Orçamento de Estado 2012
No passado dia 17 de Outubro foi apresentado a proposta de Orçamento de Estado para 2012 que trouxe uma série de alterações à lei fiscal, reflectindo assim o Acordo com a Troika e o FMI.
Poderão estar recordados da grande alteração que teve a lei fiscal em relação ao património em 2003-2004. Entre estas alterações que foram então introduzidas, relembro as que respeitavam a Sociedades de direito estrangeiro com sede nos locais determinados pela Portaria n.º 150/2004, e a reavaliação do património imóvel em Portugal.
Assim, todas as transacções de imóveis que se efectuassem a partir de Dezembro de 2003, implicariam a submissão do Modelo 1 do IMI, juntamente com as plantas dos imóveis (se bem que nalgumas repartições se exigisse também plantas de localização). Esta obrigação recaia sob o contribuinte, que dispunha de 60 dias após a transmissão do bem , para vir submeter tal Modelo 1 junto da Repartição de Finanças.

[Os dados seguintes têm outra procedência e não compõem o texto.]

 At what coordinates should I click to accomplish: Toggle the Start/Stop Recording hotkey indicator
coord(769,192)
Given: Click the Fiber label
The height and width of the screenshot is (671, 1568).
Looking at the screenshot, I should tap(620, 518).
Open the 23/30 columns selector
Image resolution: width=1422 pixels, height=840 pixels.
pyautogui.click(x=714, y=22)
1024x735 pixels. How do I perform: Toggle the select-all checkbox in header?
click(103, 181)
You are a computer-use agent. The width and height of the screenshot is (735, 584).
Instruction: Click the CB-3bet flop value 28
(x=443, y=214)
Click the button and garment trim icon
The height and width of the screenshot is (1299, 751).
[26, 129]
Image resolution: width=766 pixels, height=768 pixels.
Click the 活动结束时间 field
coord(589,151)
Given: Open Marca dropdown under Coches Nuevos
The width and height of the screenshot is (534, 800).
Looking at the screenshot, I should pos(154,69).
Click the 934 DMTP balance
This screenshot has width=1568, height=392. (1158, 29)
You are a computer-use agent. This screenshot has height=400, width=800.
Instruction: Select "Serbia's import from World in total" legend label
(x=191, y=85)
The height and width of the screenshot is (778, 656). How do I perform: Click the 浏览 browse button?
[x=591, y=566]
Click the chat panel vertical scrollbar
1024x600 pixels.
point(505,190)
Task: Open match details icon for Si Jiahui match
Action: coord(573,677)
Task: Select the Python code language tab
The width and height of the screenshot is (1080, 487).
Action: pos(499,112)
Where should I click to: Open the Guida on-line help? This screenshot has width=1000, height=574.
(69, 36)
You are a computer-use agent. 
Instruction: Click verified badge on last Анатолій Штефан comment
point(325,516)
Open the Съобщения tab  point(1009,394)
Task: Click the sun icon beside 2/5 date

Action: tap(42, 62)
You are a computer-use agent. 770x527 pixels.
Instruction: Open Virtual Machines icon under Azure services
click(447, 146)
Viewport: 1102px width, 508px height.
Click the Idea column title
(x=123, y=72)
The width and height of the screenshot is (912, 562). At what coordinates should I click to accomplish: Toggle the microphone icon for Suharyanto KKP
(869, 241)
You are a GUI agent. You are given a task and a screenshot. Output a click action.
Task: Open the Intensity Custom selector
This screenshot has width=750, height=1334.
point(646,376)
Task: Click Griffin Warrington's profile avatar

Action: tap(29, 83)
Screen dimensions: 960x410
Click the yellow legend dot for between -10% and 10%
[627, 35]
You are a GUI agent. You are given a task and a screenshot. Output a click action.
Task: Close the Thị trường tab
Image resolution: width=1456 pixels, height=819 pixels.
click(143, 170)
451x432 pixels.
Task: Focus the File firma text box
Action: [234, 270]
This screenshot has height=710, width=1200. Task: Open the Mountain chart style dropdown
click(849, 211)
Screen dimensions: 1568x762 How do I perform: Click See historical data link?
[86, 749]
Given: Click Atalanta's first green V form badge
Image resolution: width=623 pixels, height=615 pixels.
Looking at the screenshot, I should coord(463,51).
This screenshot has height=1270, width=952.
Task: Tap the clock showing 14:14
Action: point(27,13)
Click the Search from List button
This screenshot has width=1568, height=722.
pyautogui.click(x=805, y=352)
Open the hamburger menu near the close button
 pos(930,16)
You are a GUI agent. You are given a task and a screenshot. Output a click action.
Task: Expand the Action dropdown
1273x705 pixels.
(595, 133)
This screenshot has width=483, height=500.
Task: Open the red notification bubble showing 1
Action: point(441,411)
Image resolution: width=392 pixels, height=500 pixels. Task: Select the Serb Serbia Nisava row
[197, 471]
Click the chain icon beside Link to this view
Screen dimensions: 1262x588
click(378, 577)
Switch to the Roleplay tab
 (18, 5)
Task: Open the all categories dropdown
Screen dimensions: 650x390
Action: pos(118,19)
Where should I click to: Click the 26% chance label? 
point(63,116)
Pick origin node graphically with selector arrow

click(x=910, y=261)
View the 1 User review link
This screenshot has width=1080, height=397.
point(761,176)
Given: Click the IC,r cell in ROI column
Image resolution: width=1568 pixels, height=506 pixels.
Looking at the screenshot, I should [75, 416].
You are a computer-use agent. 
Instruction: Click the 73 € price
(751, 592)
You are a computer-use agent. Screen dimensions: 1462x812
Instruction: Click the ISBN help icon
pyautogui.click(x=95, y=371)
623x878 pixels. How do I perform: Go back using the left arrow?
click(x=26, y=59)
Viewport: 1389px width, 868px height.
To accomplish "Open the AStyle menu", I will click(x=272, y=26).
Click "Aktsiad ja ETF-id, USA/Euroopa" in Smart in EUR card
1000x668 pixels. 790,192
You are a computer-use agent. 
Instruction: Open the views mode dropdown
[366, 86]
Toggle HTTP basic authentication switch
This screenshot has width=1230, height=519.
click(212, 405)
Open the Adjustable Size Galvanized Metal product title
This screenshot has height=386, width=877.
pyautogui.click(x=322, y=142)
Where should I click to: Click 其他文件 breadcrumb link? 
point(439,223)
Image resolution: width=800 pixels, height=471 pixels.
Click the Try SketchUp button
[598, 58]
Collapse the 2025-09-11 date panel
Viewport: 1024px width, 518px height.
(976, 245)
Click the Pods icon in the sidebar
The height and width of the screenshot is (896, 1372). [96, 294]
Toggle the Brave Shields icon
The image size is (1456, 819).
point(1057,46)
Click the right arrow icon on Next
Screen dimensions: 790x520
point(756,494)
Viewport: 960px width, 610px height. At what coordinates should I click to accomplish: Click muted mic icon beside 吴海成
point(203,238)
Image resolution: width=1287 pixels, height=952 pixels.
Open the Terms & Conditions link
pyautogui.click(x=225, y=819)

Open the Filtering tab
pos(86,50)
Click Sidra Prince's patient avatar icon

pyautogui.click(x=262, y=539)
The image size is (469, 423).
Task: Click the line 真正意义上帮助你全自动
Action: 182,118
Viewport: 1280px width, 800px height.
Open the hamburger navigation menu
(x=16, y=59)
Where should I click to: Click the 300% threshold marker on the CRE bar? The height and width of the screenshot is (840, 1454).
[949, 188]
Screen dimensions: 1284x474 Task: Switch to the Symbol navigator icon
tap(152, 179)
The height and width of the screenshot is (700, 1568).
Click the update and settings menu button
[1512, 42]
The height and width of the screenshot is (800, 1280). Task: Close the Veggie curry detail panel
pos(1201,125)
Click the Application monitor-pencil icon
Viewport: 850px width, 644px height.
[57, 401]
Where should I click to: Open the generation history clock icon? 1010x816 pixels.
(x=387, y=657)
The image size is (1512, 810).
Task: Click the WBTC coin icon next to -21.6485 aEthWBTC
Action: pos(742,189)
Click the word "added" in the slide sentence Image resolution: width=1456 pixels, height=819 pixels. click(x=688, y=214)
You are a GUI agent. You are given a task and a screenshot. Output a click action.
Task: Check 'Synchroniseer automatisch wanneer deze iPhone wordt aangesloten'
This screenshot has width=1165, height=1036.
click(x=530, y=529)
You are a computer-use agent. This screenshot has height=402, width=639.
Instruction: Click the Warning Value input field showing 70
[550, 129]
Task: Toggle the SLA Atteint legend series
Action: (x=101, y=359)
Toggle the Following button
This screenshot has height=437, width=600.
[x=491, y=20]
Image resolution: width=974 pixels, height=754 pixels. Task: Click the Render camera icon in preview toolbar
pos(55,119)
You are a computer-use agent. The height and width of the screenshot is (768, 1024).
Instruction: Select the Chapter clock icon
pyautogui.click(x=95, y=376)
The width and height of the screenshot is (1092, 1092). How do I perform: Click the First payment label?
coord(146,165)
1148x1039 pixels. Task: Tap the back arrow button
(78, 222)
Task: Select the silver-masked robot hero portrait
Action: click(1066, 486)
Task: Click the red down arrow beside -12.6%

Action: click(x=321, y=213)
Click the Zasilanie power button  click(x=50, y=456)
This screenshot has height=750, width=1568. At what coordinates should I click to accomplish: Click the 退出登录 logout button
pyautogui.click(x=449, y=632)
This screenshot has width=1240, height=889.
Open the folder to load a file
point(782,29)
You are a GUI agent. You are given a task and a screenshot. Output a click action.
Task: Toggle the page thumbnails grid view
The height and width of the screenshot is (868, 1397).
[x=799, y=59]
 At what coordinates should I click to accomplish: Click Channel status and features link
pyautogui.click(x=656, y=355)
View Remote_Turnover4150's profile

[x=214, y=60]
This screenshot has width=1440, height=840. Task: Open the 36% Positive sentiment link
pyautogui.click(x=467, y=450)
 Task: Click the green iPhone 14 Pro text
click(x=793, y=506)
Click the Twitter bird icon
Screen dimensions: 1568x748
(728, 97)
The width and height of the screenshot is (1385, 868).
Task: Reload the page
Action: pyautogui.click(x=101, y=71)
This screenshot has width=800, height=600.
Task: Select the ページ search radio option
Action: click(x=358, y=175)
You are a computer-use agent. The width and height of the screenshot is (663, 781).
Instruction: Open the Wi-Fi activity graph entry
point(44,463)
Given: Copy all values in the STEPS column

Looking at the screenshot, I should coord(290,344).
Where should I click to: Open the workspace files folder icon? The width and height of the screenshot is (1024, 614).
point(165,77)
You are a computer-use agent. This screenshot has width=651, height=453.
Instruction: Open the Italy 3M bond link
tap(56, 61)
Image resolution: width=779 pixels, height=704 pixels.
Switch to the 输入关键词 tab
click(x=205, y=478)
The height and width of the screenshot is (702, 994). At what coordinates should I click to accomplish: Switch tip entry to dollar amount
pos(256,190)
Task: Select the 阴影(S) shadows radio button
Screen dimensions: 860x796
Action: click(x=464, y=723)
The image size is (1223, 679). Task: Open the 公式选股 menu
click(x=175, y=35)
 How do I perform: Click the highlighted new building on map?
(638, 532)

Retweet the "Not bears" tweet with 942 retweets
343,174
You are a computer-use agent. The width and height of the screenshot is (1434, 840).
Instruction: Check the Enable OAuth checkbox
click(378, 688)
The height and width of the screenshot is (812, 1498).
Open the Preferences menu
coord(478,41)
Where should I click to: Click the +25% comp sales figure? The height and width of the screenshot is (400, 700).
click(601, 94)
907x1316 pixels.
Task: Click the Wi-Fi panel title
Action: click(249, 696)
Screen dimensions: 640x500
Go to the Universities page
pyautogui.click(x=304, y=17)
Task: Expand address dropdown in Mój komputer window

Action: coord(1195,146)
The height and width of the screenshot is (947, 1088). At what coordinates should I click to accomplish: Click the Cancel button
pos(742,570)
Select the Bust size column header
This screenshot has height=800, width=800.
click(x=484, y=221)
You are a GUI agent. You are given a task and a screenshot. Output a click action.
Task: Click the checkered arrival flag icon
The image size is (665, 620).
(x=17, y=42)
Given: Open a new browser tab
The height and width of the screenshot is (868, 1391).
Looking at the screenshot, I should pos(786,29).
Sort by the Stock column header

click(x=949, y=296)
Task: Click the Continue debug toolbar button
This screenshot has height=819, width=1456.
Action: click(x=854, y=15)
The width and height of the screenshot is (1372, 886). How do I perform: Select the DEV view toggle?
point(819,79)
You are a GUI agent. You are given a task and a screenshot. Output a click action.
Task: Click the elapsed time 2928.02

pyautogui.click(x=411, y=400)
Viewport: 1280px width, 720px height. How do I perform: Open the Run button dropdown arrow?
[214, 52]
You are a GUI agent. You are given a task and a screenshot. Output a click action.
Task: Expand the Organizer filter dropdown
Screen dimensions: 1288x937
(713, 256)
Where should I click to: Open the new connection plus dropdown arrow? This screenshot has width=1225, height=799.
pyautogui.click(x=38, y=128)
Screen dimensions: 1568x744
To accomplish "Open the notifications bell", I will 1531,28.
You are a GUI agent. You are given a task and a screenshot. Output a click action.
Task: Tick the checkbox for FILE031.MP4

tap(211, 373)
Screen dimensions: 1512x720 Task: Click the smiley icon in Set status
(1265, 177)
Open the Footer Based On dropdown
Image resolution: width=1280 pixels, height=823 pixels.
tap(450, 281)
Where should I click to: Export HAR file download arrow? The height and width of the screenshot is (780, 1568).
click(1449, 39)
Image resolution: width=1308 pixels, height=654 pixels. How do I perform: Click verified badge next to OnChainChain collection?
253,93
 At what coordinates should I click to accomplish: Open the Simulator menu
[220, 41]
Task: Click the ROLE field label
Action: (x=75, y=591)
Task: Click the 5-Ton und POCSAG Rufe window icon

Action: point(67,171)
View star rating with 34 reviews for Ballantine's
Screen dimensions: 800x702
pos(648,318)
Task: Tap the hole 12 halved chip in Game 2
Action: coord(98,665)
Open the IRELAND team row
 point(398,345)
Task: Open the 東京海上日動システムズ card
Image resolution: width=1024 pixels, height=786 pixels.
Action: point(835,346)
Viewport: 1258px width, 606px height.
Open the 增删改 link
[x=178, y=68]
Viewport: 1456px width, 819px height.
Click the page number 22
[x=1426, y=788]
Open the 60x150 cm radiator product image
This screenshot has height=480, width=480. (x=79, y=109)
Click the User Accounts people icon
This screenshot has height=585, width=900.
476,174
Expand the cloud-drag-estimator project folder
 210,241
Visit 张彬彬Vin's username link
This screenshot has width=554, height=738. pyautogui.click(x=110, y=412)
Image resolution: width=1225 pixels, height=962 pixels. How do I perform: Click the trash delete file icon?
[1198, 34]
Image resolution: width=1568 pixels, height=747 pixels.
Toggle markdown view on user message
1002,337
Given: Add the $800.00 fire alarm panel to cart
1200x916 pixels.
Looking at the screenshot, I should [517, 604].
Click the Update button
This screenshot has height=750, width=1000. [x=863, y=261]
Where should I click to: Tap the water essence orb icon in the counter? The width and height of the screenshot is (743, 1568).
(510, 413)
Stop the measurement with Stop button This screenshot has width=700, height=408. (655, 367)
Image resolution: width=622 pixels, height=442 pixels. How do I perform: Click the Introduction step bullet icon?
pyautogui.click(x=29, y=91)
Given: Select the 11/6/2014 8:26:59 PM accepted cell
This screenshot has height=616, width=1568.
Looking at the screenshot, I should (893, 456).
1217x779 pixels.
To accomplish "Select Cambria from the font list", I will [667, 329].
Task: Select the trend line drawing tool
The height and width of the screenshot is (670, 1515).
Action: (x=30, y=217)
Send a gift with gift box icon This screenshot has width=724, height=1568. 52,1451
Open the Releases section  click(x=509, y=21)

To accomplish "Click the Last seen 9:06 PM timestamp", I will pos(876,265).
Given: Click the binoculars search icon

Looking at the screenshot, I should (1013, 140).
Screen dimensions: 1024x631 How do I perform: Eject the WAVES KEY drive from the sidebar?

As propriedades eram reavaliadas então com base nesse Modelo 1 e demais plantas juntas, sendo que por vezes o perito escolhido pela repartição de finanças ia ao local para verificar a propriedade em si.
Parte dos bens imóveis em Portugal foram reavaliados a partir de Dezembro de 2003 nestes moldes, tendo sido revogado o antigo Código da Contribuição Predial e do Imposto sob a Industria Agrícola (CCPIIA) entrando em vigor nova fórmula de calculo do valor patrimonial.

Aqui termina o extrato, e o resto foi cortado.